• **WHAT IS NEEDED**
The entries below hold a line with "The image size is (709, 443)." and a line with "Task: Click the First Contact chicken image". Return those lines and all that lie between them, exactly and only.
Segment Start: DATA PROVIDED
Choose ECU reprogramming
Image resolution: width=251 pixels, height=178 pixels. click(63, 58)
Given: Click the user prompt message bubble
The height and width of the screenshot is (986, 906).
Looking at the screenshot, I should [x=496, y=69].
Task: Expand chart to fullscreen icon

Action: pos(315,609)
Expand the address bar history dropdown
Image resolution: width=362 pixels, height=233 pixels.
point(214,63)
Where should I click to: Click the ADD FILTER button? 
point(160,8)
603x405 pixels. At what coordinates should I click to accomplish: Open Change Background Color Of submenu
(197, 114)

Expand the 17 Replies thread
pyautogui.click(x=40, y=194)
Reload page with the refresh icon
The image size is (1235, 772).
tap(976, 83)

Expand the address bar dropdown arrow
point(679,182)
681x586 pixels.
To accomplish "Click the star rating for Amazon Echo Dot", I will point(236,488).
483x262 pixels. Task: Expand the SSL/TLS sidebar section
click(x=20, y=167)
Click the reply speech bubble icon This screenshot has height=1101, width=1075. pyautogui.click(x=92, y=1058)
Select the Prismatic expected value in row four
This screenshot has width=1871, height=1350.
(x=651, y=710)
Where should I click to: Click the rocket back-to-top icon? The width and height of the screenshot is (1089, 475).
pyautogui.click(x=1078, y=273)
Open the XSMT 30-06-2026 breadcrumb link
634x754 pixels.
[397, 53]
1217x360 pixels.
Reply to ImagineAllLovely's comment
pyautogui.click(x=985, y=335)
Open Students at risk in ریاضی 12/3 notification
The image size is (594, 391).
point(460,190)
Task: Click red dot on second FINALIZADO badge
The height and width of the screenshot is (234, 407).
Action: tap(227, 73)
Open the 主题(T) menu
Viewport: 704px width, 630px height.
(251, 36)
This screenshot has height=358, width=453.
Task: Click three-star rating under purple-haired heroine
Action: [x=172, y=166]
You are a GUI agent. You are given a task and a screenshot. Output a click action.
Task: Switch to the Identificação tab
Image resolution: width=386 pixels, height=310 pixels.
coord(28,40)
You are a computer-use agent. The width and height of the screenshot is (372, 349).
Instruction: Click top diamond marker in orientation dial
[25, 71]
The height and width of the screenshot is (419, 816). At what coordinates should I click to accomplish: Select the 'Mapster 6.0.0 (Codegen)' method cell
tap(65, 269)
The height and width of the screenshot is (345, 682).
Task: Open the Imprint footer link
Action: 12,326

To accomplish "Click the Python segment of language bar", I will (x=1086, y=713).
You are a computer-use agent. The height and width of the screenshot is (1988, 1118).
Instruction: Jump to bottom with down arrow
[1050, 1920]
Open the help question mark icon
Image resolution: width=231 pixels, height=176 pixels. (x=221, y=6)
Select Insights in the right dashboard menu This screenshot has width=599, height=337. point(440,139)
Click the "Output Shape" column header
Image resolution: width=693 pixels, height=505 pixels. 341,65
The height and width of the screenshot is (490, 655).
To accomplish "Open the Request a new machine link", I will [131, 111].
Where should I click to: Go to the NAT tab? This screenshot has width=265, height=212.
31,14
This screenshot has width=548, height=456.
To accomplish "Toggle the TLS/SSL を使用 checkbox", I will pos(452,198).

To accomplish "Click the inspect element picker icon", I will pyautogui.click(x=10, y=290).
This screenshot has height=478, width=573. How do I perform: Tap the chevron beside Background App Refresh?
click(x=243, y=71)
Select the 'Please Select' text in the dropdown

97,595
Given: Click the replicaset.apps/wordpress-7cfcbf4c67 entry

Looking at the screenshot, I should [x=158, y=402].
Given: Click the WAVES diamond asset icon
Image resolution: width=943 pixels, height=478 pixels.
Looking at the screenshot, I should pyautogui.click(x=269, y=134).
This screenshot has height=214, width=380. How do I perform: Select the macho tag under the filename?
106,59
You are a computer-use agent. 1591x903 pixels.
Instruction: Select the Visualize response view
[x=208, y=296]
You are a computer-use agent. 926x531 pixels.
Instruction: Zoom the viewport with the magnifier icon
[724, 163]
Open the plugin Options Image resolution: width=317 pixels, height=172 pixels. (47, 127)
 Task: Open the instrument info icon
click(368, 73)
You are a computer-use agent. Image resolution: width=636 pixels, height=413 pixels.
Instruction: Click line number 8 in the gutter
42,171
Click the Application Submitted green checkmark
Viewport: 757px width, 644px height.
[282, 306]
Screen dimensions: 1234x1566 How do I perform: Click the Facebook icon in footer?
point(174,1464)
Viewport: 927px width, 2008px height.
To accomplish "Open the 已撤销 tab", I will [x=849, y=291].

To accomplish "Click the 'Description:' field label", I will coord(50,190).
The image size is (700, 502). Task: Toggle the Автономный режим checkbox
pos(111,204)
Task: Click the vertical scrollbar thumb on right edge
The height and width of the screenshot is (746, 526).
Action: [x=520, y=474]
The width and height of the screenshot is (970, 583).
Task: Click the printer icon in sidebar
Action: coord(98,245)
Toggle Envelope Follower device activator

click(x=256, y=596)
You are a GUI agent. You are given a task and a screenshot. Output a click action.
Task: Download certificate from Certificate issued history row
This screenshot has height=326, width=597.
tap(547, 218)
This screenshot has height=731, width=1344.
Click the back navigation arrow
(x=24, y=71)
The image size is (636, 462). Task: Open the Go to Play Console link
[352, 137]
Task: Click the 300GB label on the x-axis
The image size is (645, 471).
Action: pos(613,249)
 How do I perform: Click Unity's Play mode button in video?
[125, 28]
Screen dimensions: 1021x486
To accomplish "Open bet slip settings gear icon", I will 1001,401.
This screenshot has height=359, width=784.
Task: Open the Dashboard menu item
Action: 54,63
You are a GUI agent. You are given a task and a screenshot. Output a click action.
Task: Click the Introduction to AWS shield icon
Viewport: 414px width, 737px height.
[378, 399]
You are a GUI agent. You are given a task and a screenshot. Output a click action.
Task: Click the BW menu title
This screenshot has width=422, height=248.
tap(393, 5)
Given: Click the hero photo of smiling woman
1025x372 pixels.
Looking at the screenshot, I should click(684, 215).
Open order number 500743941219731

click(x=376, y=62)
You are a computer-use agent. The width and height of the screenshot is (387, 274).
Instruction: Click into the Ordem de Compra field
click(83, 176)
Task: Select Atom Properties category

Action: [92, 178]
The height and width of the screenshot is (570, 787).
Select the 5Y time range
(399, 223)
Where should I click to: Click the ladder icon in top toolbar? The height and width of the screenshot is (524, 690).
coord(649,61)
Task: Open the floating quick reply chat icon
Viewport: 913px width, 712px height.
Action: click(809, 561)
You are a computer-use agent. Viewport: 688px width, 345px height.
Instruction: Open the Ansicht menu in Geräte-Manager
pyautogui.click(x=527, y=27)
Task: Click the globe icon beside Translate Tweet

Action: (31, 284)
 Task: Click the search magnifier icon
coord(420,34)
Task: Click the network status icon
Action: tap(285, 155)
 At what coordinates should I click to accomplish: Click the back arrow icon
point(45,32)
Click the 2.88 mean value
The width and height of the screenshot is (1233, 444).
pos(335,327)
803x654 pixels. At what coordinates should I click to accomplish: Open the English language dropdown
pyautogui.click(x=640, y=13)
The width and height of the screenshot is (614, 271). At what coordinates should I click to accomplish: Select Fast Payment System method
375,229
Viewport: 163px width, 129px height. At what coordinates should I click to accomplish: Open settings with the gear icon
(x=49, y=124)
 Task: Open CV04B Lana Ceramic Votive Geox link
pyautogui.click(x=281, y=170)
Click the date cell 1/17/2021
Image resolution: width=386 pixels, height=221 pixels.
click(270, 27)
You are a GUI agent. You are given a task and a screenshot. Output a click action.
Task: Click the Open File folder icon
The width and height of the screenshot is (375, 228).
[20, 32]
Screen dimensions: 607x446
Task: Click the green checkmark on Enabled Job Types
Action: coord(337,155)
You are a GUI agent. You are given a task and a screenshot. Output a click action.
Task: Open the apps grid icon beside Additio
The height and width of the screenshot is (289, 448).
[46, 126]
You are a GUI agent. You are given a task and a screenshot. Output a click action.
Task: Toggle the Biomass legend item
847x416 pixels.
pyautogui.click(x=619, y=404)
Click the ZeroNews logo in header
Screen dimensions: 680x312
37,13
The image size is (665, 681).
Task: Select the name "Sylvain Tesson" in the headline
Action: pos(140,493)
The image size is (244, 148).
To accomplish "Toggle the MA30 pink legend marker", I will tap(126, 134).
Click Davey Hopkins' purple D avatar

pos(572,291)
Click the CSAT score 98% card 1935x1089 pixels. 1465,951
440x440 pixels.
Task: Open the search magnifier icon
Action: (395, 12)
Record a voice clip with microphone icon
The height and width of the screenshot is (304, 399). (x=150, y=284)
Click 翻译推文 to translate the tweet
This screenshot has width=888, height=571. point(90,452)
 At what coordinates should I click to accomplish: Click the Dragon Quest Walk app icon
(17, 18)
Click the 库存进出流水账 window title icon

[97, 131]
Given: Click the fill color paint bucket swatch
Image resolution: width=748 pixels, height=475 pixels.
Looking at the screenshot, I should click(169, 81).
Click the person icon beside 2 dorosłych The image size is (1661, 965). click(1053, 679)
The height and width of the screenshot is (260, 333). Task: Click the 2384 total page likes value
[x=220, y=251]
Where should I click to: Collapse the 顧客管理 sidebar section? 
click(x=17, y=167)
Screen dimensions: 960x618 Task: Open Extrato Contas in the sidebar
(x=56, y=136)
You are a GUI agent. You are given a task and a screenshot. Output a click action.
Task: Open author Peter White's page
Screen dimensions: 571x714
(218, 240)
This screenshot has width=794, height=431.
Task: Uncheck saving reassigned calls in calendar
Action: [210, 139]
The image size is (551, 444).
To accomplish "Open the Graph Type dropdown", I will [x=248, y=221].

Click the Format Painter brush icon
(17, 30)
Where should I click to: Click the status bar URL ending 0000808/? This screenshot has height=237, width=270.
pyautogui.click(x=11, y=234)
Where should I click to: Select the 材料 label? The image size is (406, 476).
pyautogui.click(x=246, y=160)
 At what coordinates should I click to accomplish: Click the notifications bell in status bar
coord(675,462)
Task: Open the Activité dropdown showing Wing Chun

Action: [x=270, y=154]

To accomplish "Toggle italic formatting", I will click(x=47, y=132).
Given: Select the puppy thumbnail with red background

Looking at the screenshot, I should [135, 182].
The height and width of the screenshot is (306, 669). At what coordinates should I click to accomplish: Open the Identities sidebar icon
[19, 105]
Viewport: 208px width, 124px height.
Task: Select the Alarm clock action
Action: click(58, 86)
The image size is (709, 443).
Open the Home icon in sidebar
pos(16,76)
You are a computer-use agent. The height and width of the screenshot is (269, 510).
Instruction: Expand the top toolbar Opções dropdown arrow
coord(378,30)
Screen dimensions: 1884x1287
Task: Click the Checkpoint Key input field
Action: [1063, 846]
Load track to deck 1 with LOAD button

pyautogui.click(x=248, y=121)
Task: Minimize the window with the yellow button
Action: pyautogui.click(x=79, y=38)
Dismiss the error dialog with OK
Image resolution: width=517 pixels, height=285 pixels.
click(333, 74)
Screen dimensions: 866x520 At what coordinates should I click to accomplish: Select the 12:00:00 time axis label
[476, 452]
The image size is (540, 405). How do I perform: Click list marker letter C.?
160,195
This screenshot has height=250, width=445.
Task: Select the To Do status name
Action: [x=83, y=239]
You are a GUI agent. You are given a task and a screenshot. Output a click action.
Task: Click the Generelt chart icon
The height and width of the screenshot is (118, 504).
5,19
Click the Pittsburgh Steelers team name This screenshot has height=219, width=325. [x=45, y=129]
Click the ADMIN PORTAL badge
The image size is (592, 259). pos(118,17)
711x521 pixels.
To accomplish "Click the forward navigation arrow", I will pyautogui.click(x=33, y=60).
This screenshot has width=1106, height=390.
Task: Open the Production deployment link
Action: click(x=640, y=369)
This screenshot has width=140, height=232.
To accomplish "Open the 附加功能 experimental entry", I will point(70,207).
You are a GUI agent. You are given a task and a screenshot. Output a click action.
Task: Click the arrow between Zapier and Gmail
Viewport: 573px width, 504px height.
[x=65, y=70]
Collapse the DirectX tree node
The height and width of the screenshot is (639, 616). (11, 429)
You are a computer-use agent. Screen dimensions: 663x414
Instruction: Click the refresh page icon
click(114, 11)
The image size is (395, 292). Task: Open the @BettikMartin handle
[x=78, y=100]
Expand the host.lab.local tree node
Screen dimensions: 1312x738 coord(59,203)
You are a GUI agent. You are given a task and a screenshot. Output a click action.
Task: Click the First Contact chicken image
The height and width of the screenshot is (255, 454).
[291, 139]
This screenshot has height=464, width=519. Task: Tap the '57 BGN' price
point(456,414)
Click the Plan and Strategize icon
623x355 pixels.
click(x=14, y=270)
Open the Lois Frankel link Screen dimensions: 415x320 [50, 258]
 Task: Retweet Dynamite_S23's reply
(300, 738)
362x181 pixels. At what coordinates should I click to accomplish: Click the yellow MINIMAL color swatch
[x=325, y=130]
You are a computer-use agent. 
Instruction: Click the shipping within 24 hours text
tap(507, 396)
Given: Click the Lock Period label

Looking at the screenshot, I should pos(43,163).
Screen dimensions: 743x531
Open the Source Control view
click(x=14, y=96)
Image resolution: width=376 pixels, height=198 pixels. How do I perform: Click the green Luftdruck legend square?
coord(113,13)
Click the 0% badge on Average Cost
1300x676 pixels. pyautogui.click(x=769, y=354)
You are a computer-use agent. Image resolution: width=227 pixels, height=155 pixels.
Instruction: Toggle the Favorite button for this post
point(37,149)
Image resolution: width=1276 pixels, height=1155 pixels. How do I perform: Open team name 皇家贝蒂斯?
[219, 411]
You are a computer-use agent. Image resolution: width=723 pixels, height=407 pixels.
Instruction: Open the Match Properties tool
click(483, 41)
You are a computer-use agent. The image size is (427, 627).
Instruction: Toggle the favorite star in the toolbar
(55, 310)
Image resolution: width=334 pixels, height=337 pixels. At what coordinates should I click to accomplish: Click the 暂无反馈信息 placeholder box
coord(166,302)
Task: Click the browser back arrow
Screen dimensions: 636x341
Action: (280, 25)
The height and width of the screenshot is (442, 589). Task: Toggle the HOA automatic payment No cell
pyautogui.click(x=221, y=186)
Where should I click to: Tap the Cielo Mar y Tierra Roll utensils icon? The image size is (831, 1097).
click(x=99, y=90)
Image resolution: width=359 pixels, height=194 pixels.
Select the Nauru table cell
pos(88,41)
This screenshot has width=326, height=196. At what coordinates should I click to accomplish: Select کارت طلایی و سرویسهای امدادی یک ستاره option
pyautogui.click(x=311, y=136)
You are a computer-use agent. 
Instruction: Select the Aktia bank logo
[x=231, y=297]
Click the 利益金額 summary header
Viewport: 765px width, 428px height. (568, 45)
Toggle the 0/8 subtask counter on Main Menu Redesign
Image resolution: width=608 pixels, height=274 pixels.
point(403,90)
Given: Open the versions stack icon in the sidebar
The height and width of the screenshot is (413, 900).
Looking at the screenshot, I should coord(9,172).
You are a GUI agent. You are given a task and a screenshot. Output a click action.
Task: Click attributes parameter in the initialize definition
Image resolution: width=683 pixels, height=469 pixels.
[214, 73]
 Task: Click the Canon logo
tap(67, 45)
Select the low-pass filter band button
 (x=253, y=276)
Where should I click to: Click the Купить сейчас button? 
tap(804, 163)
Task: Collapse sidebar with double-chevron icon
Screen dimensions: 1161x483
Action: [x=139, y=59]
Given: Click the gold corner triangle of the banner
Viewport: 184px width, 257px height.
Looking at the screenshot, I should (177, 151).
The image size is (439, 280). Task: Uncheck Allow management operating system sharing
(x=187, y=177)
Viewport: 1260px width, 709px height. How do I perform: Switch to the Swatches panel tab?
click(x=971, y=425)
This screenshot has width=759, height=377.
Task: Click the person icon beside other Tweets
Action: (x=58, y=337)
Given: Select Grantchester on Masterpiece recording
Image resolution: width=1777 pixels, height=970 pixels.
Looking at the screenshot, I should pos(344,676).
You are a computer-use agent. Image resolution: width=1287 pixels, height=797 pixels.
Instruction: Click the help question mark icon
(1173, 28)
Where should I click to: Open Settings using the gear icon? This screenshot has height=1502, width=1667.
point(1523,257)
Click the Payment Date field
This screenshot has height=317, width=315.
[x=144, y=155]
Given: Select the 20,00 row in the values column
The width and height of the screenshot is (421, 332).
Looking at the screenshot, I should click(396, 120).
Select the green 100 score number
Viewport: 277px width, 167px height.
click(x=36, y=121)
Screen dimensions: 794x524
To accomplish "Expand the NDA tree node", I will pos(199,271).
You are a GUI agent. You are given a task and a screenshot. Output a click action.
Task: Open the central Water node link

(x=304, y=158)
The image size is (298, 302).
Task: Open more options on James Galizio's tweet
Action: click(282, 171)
Segment End: DATA PROVIDED
• **SOLUTION TO THIS EXERCISE**
The image size is (709, 443).
Open the Home icon in sidebar
pos(16,76)
You are a computer-use agent. The height and width of the screenshot is (269, 510).
Instruction: Expand the top toolbar Opções dropdown arrow
coord(378,30)
Screen dimensions: 1884x1287
Task: Click the Checkpoint Key input field
Action: [1063, 846]
Load track to deck 1 with LOAD button

pyautogui.click(x=248, y=121)
Task: Minimize the window with the yellow button
Action: pyautogui.click(x=79, y=38)
Dismiss the error dialog with OK
Image resolution: width=517 pixels, height=285 pixels.
click(333, 74)
Screen dimensions: 866x520 At what coordinates should I click to accomplish: Select the 12:00:00 time axis label
[476, 452]
The image size is (540, 405). How do I perform: Click list marker letter C.?
160,195
This screenshot has height=250, width=445.
Task: Select the To Do status name
Action: [x=83, y=239]
You are a GUI agent. You are given a task and a screenshot. Output a click action.
Task: Click the Generelt chart icon
The height and width of the screenshot is (118, 504).
5,19
Click the Pittsburgh Steelers team name This screenshot has height=219, width=325. [x=45, y=129]
Click the ADMIN PORTAL badge
The image size is (592, 259). pos(118,17)
711x521 pixels.
To accomplish "Click the forward navigation arrow", I will pyautogui.click(x=33, y=60).
This screenshot has width=1106, height=390.
Task: Open the Production deployment link
Action: click(x=640, y=369)
This screenshot has width=140, height=232.
To accomplish "Open the 附加功能 experimental entry", I will point(70,207).
You are a GUI agent. You are given a task and a screenshot. Output a click action.
Task: Click the arrow between Zapier and Gmail
Viewport: 573px width, 504px height.
[x=65, y=70]
Collapse the DirectX tree node
The height and width of the screenshot is (639, 616). (11, 429)
You are a computer-use agent. Screen dimensions: 663x414
Instruction: Click the refresh page icon
click(114, 11)
The image size is (395, 292). Task: Open the @BettikMartin handle
[x=78, y=100]
Expand the host.lab.local tree node
Screen dimensions: 1312x738 coord(59,203)
You are a GUI agent. You are given a task and a screenshot. Output a click action.
Task: Click the First Contact chicken image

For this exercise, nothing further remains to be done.